To quote Top Gear on the Honda Clarity:
"Why is it the car of the future? Because it's exactly like the car of today." -- James May, Top Gear
Top Gear? really?
written by Larry, March 15, 2009
Like anyone should take that show seriously. Hydrogen production isnt anywhere near as green as electricity can be (solar/wind etc), not to mention the Clarity costs more to make than a Tesla. Hydrogen is the 'personal jet-pack' of the auto industry, always just around the corner. Electric is here now, and will only get better as we invest/adopt in it.
Hybrids now
Range extended plug ins
Plug in short range full electric
Plug in long range full electric!!!

it wont happen overnight, but we will get there.
written by russ, March 18, 2009
Emission free H2?

CH4 or naphtha is reformed to H2+CO+CO2 then to a shift reactor where the CO is shifted to CO2+H2. The reformer is tramadol echeck overnight probably fired by the CH4 or heavy oil. Steam runs some of the equipment while electric power runs the rest.

H2 is one of the future fuels but from present sources it is quite dirty.
Maybe H2 someday
written by Bob, March 19, 2009
It's time to get real, and get focused on cialis generico technologies that can be made to work in the marketplace.

Hybrids work now, hybrids drive battery development in a cost-effective way, and battery development is the quickest route to low-carbon transportation. The future of cars is pure electrics and biofuel hybrids.

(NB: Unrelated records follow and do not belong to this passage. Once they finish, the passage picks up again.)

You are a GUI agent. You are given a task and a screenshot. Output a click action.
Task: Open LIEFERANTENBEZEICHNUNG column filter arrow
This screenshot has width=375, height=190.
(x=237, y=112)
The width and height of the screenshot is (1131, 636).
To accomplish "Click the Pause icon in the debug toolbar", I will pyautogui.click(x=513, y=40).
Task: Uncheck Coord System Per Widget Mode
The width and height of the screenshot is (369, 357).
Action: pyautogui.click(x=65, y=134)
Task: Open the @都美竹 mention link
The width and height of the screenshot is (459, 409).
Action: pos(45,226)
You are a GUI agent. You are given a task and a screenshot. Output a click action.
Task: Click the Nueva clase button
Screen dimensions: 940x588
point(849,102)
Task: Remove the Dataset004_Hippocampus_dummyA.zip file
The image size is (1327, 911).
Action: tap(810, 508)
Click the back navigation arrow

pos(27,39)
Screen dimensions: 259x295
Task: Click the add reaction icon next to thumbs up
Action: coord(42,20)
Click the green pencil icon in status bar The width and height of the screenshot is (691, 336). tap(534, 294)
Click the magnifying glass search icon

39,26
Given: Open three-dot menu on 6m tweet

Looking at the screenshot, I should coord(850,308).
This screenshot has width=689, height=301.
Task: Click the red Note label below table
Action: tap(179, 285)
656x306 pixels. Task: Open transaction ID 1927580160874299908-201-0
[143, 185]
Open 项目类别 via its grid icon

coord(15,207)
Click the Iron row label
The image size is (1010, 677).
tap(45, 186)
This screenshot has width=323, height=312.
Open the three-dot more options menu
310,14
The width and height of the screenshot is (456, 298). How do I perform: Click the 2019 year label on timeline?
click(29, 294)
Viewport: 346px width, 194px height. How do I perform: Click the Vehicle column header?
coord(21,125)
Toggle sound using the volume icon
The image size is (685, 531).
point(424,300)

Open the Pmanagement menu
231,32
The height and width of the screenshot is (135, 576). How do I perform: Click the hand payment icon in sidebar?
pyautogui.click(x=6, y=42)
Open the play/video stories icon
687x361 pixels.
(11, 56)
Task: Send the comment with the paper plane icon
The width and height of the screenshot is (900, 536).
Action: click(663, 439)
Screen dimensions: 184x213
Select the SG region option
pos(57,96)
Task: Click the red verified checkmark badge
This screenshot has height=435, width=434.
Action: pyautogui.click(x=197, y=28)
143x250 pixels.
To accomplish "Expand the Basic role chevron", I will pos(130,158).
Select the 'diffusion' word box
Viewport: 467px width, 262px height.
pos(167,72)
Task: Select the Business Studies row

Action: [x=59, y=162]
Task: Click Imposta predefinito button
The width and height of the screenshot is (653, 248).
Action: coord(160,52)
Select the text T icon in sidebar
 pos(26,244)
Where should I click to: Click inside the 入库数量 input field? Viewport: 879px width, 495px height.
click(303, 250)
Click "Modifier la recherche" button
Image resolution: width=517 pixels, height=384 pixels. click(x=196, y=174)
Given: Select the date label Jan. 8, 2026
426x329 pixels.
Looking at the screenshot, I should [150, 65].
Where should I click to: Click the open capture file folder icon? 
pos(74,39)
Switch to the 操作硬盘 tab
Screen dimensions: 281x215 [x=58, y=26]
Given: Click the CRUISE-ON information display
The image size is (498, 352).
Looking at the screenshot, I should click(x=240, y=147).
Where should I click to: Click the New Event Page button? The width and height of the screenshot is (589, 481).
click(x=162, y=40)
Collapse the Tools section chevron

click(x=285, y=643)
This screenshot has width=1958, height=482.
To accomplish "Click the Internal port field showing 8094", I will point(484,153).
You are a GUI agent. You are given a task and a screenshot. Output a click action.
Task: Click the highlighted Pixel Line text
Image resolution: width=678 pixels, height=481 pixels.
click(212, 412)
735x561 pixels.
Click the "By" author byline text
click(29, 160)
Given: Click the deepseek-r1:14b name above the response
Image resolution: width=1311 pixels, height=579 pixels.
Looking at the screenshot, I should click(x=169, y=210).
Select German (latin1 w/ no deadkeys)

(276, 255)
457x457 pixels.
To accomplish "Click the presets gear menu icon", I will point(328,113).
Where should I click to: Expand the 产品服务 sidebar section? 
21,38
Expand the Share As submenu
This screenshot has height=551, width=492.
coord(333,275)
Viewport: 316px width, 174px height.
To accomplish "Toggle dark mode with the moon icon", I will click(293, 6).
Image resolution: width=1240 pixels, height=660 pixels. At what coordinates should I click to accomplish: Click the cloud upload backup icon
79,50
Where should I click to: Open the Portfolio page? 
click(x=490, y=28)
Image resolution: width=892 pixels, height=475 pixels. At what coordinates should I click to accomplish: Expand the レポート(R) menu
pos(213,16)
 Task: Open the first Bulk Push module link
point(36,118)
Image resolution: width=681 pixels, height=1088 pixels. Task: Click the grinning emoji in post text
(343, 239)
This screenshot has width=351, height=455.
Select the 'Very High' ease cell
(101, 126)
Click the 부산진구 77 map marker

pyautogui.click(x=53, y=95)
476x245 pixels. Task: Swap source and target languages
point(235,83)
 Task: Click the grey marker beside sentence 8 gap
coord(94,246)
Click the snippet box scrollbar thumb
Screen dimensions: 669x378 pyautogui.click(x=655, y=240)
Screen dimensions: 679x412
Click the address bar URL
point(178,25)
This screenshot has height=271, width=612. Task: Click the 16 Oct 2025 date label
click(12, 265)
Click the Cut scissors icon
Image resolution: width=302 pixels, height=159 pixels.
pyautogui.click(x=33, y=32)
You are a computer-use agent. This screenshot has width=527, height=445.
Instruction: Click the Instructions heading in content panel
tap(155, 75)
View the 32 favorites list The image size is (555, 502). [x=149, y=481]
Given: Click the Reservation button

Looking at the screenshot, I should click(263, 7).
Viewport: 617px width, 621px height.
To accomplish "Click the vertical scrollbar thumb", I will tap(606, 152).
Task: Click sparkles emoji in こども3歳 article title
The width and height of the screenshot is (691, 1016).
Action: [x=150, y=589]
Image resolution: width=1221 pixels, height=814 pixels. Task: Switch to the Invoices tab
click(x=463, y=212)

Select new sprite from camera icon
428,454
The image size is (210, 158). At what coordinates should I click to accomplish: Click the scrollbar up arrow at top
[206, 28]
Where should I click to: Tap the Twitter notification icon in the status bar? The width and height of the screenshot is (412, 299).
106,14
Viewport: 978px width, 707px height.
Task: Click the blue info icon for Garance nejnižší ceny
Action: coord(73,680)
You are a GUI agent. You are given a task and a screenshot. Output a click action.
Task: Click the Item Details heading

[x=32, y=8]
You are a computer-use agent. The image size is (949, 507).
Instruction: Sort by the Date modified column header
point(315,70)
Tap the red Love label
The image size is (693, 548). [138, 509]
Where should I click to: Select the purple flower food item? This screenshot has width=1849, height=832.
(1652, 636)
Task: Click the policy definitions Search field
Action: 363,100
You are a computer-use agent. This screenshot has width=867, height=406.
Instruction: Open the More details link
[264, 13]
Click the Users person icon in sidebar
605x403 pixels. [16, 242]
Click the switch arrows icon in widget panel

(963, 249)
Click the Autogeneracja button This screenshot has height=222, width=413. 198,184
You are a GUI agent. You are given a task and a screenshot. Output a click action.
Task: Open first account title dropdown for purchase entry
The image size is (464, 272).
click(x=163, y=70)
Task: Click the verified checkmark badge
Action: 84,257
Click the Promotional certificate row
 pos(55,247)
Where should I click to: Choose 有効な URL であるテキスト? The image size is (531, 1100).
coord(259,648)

If your electric won't carry you as far as you want, hook up a little trailer with a small (probably biodiesel) engine and generator. Run the engine at constant speed and it'll be reasonably efficient, and build the intelligence to operate it into the car's control system. Basically a Volt but with a removable engine so you don't drag it around when you don't need it.
written by markb, March 20, 2009
I very much appreciate the selling propecia online quality of cialis fedex overnight shipping all the comments on this site. Are we being edited for coherence, or is everybody just pretty smart?
You all are giving me a lot to think about re- emerging tech for truly green cars.
written by Marci, March 20, 2009
What I don't get is why the Toyota Tercel was ever dropped. I used to get 50mpg highway, 40 mpg city and 45 mpg combined. When my '89 needed to have it's clutch replaced in 1999 with 150,000 miles on it (I was commuting a long way), I thought it was time to get a new car as it was beginning to seem rickety. I got the shock of my life to find out they no longer made it. When I needed to replace the car that replaced my Tercel last year because it was on it' last leg, I felt I had no choice but to buy a Prius. I was appalled to discover that it gets no better than my ten year old Tercel did. Why can't we have a hybrid five speed manual Tercel that gets at least 75 mpg? My Prius is like a second mortgage and you have to pay a lot more attention to how you are driving to do as well as those Tercels did. I loved my Tercels and viagra online pharmacy would buy new ones even if they only got 50mpg highway. But I would love one that did better. And how affordable they were. Okay a hybrid Tercel would cost more, but not more than the Prius I'd bet. Isn't how much the auto makers make off of us what is driving the market?

I agree that electric is cialis online better if the electricity is produced in green ways. I hope to re-fi my house to include improvements including solar and an electric or a hybrid-electric rechargeable would be of great interest to me. I agree that whether hydrogen fuel is produced in a green fashion is equally important to it's green-ness when burned.